Material for this task:
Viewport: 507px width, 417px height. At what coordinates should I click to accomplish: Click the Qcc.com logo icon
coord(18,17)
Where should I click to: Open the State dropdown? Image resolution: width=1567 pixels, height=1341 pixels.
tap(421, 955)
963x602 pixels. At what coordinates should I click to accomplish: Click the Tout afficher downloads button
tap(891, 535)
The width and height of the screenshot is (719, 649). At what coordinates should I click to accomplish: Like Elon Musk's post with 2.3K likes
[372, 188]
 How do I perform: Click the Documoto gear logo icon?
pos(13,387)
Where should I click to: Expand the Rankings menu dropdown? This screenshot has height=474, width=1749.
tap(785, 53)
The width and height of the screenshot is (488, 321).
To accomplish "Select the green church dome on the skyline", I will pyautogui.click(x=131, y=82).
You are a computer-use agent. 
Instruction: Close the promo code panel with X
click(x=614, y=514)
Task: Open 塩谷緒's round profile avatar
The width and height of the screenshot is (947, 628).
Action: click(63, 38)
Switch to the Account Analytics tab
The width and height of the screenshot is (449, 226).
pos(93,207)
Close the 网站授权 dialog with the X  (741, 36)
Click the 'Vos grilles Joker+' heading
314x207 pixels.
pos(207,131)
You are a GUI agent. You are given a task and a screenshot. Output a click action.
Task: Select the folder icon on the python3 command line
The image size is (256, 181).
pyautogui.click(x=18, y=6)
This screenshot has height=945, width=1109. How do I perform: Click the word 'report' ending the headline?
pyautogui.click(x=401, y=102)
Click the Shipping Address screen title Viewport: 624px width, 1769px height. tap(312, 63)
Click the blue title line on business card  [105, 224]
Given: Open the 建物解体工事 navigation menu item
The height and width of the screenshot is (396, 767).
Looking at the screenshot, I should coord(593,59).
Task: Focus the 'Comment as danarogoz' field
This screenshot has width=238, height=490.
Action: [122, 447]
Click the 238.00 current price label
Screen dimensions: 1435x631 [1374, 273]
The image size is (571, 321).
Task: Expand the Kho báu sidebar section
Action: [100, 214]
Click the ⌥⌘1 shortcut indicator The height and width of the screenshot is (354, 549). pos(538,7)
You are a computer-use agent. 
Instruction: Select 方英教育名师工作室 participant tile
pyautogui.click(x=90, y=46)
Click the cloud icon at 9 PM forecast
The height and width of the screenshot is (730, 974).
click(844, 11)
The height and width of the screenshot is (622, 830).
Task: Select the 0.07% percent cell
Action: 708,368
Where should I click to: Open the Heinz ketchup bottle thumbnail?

What you need to do:
Write out exactly the lines between the start of the entries and the line containing "The width and height of the screenshot is (488, 321).", including that line and the first one.

Written answer:
Viewport: 507px width, 417px height. At what coordinates should I click to accomplish: Click the Qcc.com logo icon
coord(18,17)
Where should I click to: Open the State dropdown? Image resolution: width=1567 pixels, height=1341 pixels.
tap(421, 955)
963x602 pixels. At what coordinates should I click to accomplish: Click the Tout afficher downloads button
tap(891, 535)
The width and height of the screenshot is (719, 649). At what coordinates should I click to accomplish: Like Elon Musk's post with 2.3K likes
[372, 188]
 How do I perform: Click the Documoto gear logo icon?
pos(13,387)
Where should I click to: Expand the Rankings menu dropdown? This screenshot has height=474, width=1749.
tap(785, 53)
The width and height of the screenshot is (488, 321).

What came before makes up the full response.